First, a little history.  After the end of World War II, the major conferences began committing their championship team to a particular bowl. The first such alliance came In 1947, when the Big Ten and Pac-10 (then the Pacific Coast conference) agreed to an exclusive arrangement to commit their champions to the Rose Bowl every year. This agreement remains in place today unless one of the two is selected to play in the BCS Championship Game.  Other conferences followed suit, with the Sugar, Orange, Cotton and eventually Fiesta each inking deals with major conferences. Naturally, the system increased probabilities that the two top-ranked teams in the country would not play each other in a bowl game.

At the time, this likelihood didn’t matter, as the major wire services (Associated Press, United Press International, et al) awarded their national championship designation at the end of the regular season, a practice that remained unchanged until the late 1960’s. Since then, the two top-ranked teams from the final regular-season AP Poll had only played each other in a bowl game six times since the AP began releasing its final poll after the bowl games in 1968.

Following the 1991 season, the University of Miami and the University of Washington were the consensus #1 and #2 teams in the country. Miami went to the Orange Bowl. Washington went to the Rose. Both kicked ass and shared the national championship. Miami won the AP designation while Washington took top honors in the Coaches Poll.

By this time, major college football was BIG business. Television contracts between conferences and broadcast networks had started their relentless march upwards as fans demanded more opportunities to watch their favorites play. The number of post-season bowls also grew parabolically, as did corporate sponsorships of both major and minor bowls. Conferences made deals with bowls to send not only their regular season champs to bowls, but their #2, #3, #4 and so forth. Conferences, schools and the networks raked in the cash and the major college presidents were happy.

The fans however, were not satisfied. In every other major sport, the national championship is decided on the field or court. Except Division I football. This is where the bureaucratic screwup occurred—with all the money being poured out through the bowl system, the college administrators wanted no part of a playoff system that even scratched the surface of reducing bowl revenues.

In capitalist economic theory, this is what’s known as a market failure. The fans want the championship decided on the field, and express a willingness to pay for the opportunity to get that satisfaction by demonstrating that they will buy tickets or tune in to watch. But the system in place didn’t provide that opportunity. It had failed to allocate resources to meet an existing demand.

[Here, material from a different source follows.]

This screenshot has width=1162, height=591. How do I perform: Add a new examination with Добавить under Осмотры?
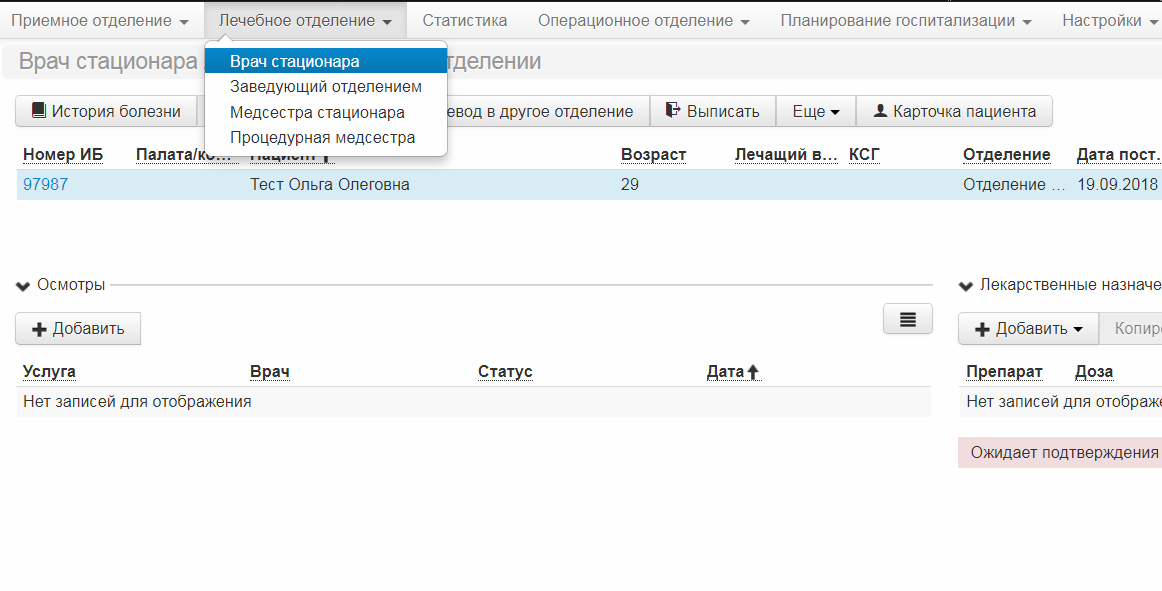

Capitalism is a naturalistic economic system. And capitalism, like nature, abhors a vacuum. Entrepreneurs that can identify an unmet demand and develop a product that satisfies at least some of it will be rewarded handsomely for taking the risk to produce it. But capitalism is also intensely competitive and entrepreneurs also want to ensure that there are significant barriers to keep competitors from invading their new market and eroding their profit margins. It’s business in America, baby. You build stuff, you sell it to willing consumers and you protect your brand. No one but Apple makes an IPhone, right?

Ok, back to the history lesson.

Following the 1991 split title, a group of conference commissioners and Notre Dame created the Bowl Coalition in the hopes of reshuffling the conference-bowl alliances to improve the chance that #1 played #2 for the national title. The Rose Bowl did not participate. Following the 1992 season, Miami, then ranked #1, agreed to forego the Orange Bowl and met then #2 Alabama in the 1993 Sugar Bowl. Alabama beat Miami for the first consensus National Championship of the BC/BCS Era.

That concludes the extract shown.